EXERCISE OBJECTIVE = Each of the lines below must be written out exactly as shown.

(Pixel coordinate grounding data)
★ ★ ★ ★

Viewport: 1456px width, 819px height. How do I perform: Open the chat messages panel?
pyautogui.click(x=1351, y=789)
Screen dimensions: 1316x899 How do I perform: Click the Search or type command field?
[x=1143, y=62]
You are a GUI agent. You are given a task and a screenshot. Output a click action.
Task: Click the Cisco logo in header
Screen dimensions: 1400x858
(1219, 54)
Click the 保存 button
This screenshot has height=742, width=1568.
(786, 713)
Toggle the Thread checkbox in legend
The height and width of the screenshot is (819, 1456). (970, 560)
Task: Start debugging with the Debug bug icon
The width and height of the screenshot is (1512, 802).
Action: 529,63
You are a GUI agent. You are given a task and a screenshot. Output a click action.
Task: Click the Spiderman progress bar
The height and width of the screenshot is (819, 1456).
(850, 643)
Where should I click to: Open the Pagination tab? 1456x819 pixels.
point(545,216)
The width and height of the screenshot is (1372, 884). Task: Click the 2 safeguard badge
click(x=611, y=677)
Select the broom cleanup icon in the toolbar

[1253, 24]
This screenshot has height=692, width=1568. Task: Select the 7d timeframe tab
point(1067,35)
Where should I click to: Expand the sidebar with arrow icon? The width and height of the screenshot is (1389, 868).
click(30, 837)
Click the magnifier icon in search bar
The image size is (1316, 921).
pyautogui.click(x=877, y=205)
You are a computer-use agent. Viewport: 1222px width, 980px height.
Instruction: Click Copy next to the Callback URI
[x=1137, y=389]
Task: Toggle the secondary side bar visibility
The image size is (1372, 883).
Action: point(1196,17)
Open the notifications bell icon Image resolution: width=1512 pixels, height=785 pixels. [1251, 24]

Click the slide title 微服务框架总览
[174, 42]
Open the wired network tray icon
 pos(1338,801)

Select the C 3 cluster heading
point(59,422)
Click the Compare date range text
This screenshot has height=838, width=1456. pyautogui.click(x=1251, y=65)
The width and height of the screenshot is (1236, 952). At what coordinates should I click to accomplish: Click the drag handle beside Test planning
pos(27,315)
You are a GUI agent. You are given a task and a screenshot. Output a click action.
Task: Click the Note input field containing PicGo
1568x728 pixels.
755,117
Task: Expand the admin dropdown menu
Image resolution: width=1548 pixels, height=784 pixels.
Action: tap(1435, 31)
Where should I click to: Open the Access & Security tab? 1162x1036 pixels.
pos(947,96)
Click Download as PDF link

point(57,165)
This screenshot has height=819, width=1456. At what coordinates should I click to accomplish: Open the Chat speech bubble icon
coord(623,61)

★ ★ ★ ★

FINISHED EXERCISE =
Viewport: 1456px width, 819px height. How do I perform: Open the chat messages panel?
pyautogui.click(x=1351, y=789)
Screen dimensions: 1316x899 How do I perform: Click the Search or type command field?
[x=1143, y=62]
You are a GUI agent. You are given a task and a screenshot. Output a click action.
Task: Click the Cisco logo in header
Screen dimensions: 1400x858
(1219, 54)
Click the 保存 button
This screenshot has height=742, width=1568.
(786, 713)
Toggle the Thread checkbox in legend
The height and width of the screenshot is (819, 1456). (970, 560)
Task: Start debugging with the Debug bug icon
The width and height of the screenshot is (1512, 802).
Action: 529,63
You are a GUI agent. You are given a task and a screenshot. Output a click action.
Task: Click the Spiderman progress bar
The height and width of the screenshot is (819, 1456).
(850, 643)
Where should I click to: Open the Pagination tab? 1456x819 pixels.
point(545,216)
The width and height of the screenshot is (1372, 884). Task: Click the 2 safeguard badge
click(x=611, y=677)
Select the broom cleanup icon in the toolbar

[1253, 24]
This screenshot has height=692, width=1568. Task: Select the 7d timeframe tab
point(1067,35)
Where should I click to: Expand the sidebar with arrow icon? The width and height of the screenshot is (1389, 868).
click(30, 837)
Click the magnifier icon in search bar
The image size is (1316, 921).
pyautogui.click(x=877, y=205)
You are a computer-use agent. Viewport: 1222px width, 980px height.
Instruction: Click Copy next to the Callback URI
[x=1137, y=389]
Task: Toggle the secondary side bar visibility
The image size is (1372, 883).
Action: point(1196,17)
Open the notifications bell icon Image resolution: width=1512 pixels, height=785 pixels. [1251, 24]

Click the slide title 微服务框架总览
[174, 42]
Open the wired network tray icon
 pos(1338,801)

Select the C 3 cluster heading
point(59,422)
Click the Compare date range text
This screenshot has height=838, width=1456. pyautogui.click(x=1251, y=65)
The width and height of the screenshot is (1236, 952). At what coordinates should I click to accomplish: Click the drag handle beside Test planning
pos(27,315)
You are a GUI agent. You are given a task and a screenshot. Output a click action.
Task: Click the Note input field containing PicGo
1568x728 pixels.
755,117
Task: Expand the admin dropdown menu
Image resolution: width=1548 pixels, height=784 pixels.
Action: tap(1435, 31)
Where should I click to: Open the Access & Security tab? 1162x1036 pixels.
pos(947,96)
Click Download as PDF link

point(57,165)
This screenshot has height=819, width=1456. At what coordinates should I click to accomplish: Open the Chat speech bubble icon
coord(623,61)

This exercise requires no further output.